Introduction

E2E Auto scaling enables you to dynamically scale compute nodes based on varying workloads and a defined policy. Using this feature, you can meet the seasonal or varying demands of infrastructure while optimizing the cost.

The core unit of EAS is a scale group. The following list covers the features and capabilities of scale groups:

  • Rule based Policy setup for adding nodes based on workload

  • Integration with Load Balancer to automatically list or de-list backend servers

  • Automatic removal of nodes when utilization falls below a set threshold

  • SSH access to each node enables activities like log viewing, debugging etc

Before you define your first scale group, we recommend familiarizing yourself with concepts and terminologies.

Concepts

Application Scaling helps you offer consistent performance for your end-users during high demand and also reduce your spend during periods of low demand. The following section covers the key terminologies used through this document:

Scaler

Scaler is E2E service that manages Application Scaling functionality.

Scale Group

Scale Groups represent the nodes launched by Scaler. Each group is destined to adhere to a scaling policy (e.g. Add a compute node when CPU utilization on an existing node hovers at 70% for 20 seconds).

Group nodes

The nodes in a scale group are dynamically added or removed. These nodes will be referred to as Group nodes or just nodes in the rest of the document.

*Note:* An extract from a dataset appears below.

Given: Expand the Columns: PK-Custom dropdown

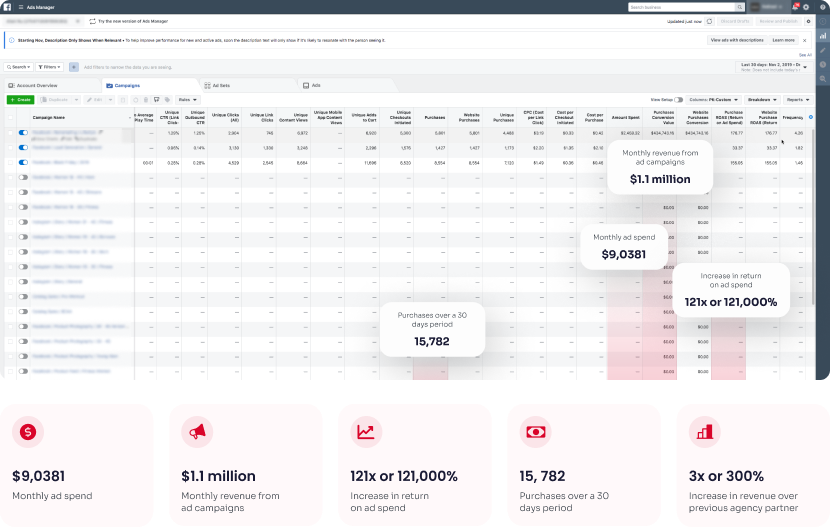Looking at the screenshot, I should [715, 100].
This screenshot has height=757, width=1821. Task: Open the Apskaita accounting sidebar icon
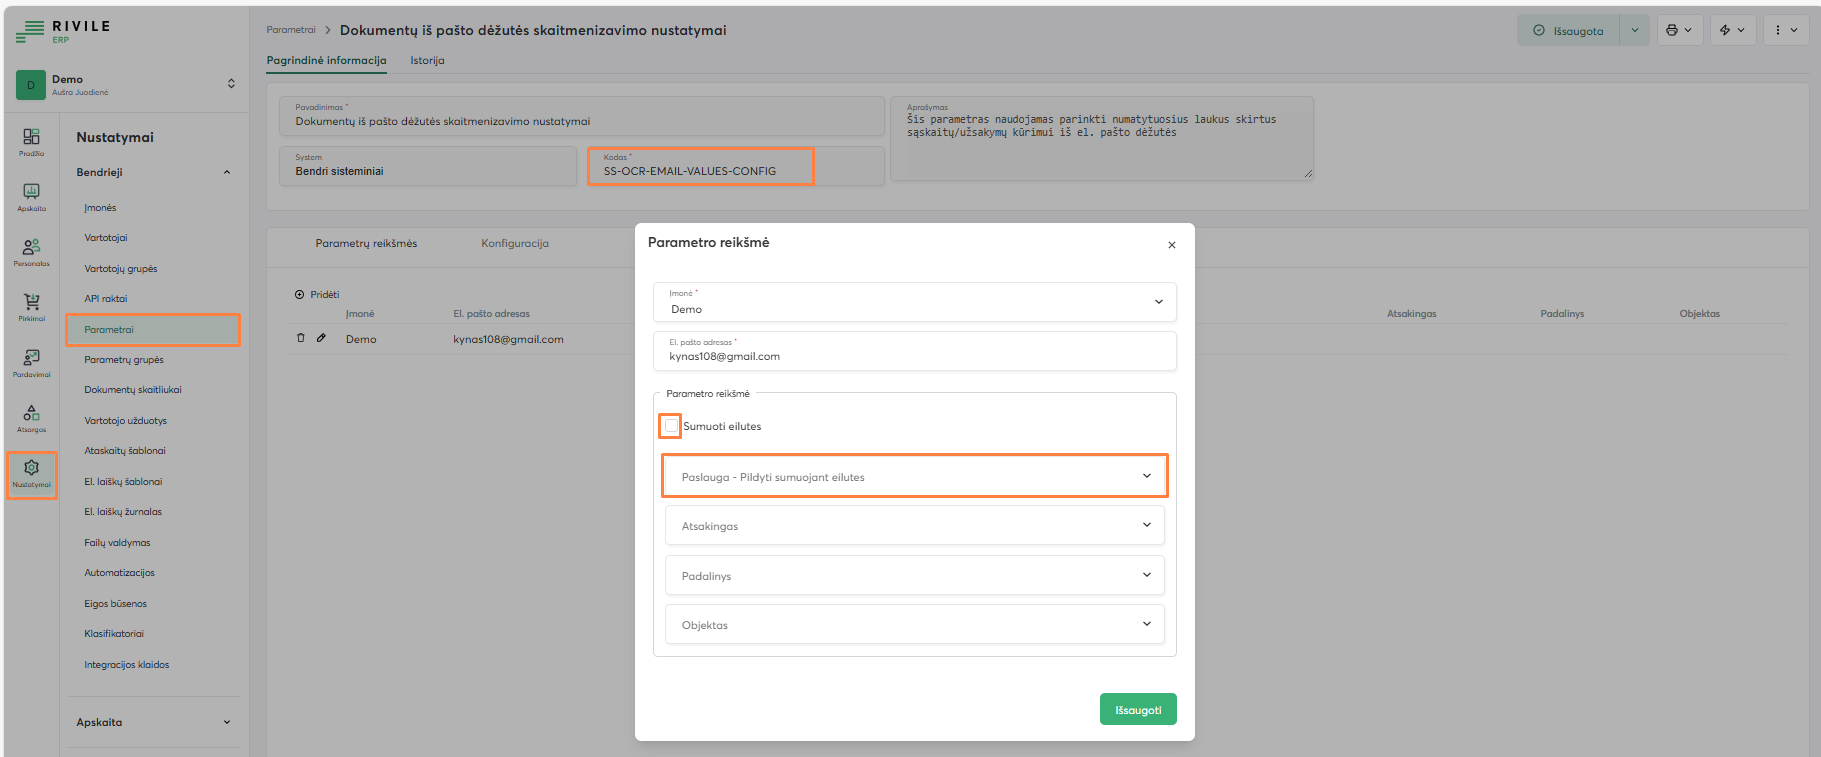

The lifecycle of group nodes starts with the creation of scale groups and ends with the termination of the group. You will be charged for the time between start action of a node and the time of termination.

Saved Image

Due to the dynamic nature of nodes, you would want to automate the launch sequence of the application too. This is where the saved image comes into play. A saved image is nothing but a compute node that you had saved and has the capability to launch your application at the startup.

Compute Plan

The compute plan or plan is where you select infrastructure or hardware requirements for your group nodes. It need not be same as the plan you had used to create your saved image.

This is a plan sequence you are most likely to follow when defining application scaling:

  1. Create a node with a conservative plan for application (e.g. C Series 1 CPU 1GB)

  2. Add launch sequence to auto-install and start your application during startup

  3. Create a scale group with an actual plan you need for your production servers (e.g. C series 16 CPU 64 GB)

Scaling Policy

A scaling policy determines the lifecycle of group nodes. It consists of an expression that contains the following factors:

  • Min. nodes

  • Max. nodes

  • Desired nodes or Cardinality

  • Watch Period and Period Duration

  • Cooldown

A scaling policy determines how you want to add a node to the group. A negative policy is automatically created by Scaler to handle termination of nodes. For example: When a user sets an expression of CPU > 80 for upscaling, the scaler will automatically create a downscaling policy of CPU < 80. The downscaling policies will be internally managed by the scaler.

Min and Max nodes

Min and Max nodes determine the maximum or minimum guarantees from your scale group.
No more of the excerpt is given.